Data Streams Generator

This module contains the class for generating multiple synthetic data streams with various change points.

Multiple Streams Generator Class

class source.generator.ds_generator.MultiDataStreams(num_streams: int = 2, dict_streams: list = [])

Bases: object

” Class to generate and manage multiple data streams with change points.

Parameters:
  • num_streams (int) – The number of data streams to generate.

  • dict_streams (list) – A list of dictionaries, each containing parameters for a ChangePointGenerator.

Initialize ManyDataStreams with a list of ChangePointGenerator instances.

Parameters:
  • num_streams (int) – The number of data streams to generate.

  • dict_streams (list) – A list of dictionaries, each containing parameters for a ChangePointGenerator.

__init__(num_streams: int = 2, dict_streams: list = [])

Initialize ManyDataStreams with a list of ChangePointGenerator instances.

Parameters:
  • num_streams (int) – The number of data streams to generate.

  • dict_streams (list) – A list of dictionaries, each containing parameters for a ChangePointGenerator.

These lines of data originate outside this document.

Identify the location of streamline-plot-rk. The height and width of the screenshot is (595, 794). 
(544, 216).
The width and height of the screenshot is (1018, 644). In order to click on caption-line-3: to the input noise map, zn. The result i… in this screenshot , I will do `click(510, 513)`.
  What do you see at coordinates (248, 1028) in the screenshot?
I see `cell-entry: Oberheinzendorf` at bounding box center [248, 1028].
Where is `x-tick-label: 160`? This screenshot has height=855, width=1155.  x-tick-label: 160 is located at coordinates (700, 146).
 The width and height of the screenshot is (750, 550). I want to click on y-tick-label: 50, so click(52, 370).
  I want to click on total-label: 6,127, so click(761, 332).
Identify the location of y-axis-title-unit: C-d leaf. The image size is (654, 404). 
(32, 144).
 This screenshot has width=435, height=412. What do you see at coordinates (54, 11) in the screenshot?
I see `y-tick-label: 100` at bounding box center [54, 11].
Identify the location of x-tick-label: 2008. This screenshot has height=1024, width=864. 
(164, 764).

generate_data_streams(dict_missing=None)

Generate data for all ChangePointGenerator instances and store the results.

Parameters:

dict_missing (list, optional) – A list of dictionaries specifying missing data parameters for each stream. Each dictionary can have the following keys: - ‘type’: ‘point’ or ‘block’ - ‘percentage’: float, percentage of data to be made missing - ‘min_block_size’: int, minimum size of blocks for block missingness (only for ‘block’ type) - ‘max_block_size’: int, maximum size of blocks for block missingness (only for ‘block’ type) If None, no missing data will be introduced.

get_all_streams()

Get the list of all generated data streams.

Returns:

A list of all generated data streams.

Return type:

list

get_data_streams_as_array()

Get all generated data streams as a transposed NumPy array.

Returns:

A transposed NumPy array of all generated data streams. Shape: (num_data_points, num_streams)

Return type:

np.ndarray

plot_all_streams()

Plot the data for all ChangePointGenerator instances.

Example Usage

Generate Multiple Data Streams

  • Without Missing Data

from source.generator.ds_generator import MultiDataStreams

 dict_streams = [
                 {"num_segments": 3,
                 "segment_length": 1000,
                 "change_point_type": "sudden_shift",
                     "seed": 2},
                 {"num_segments": 6,
                     "segment_length": 500,
                     "change_point_type": "sudden_shift",
                     "seed": 11}
                 ]

 many_data_streams = MultiDataStreams(dict_streams=dict_streams)
 many_data_streams.generate_data_streams()
 list_data_streams = many_data_streams.get_all_streams()
 many_data_streams.plot_all_streams()
Multiple Data Streams Generator
  • With Missing Data

from source.generator.ds_generator import MultiDataStreams

 dict_streams = [
                 {"num_segments": 3,
                 "segment_length": 1000,
                 "change_point_type": "sudden_shift",
                     "seed": 2},
                 {"num_segments": 6,
                     "segment_length": 500,
                     "change_point_type": "sudden_shift",
                     "seed": 11},
                 {"num_segments": 4,
                     "segment_length": 750,
                     "change_point_type": "gradual_drift",
                     "seed": 7}
                 ]

 dict_missing = [{"type": "point",  # Point missingness for the first stream
                  "percentage": 0.4},
                 None,  # No missing data for the second stream
                 {"type": "block",  # Block missingness for the third stream
                  "percentage": 0.3,
                  "min_block_size": 5,
                  "max_block_size": 20}
                 ]

 many_data_streams = MultiDataStreams(dict_streams=dict_streams)
 many_data_streams.generate_data_streams(dict_missing=dict_missing)
 list_data_streams = many_data_streams.get_all_streams()
 many_data_streams.plot_all_streams()
Multiple Data Streams Generator with Missing Data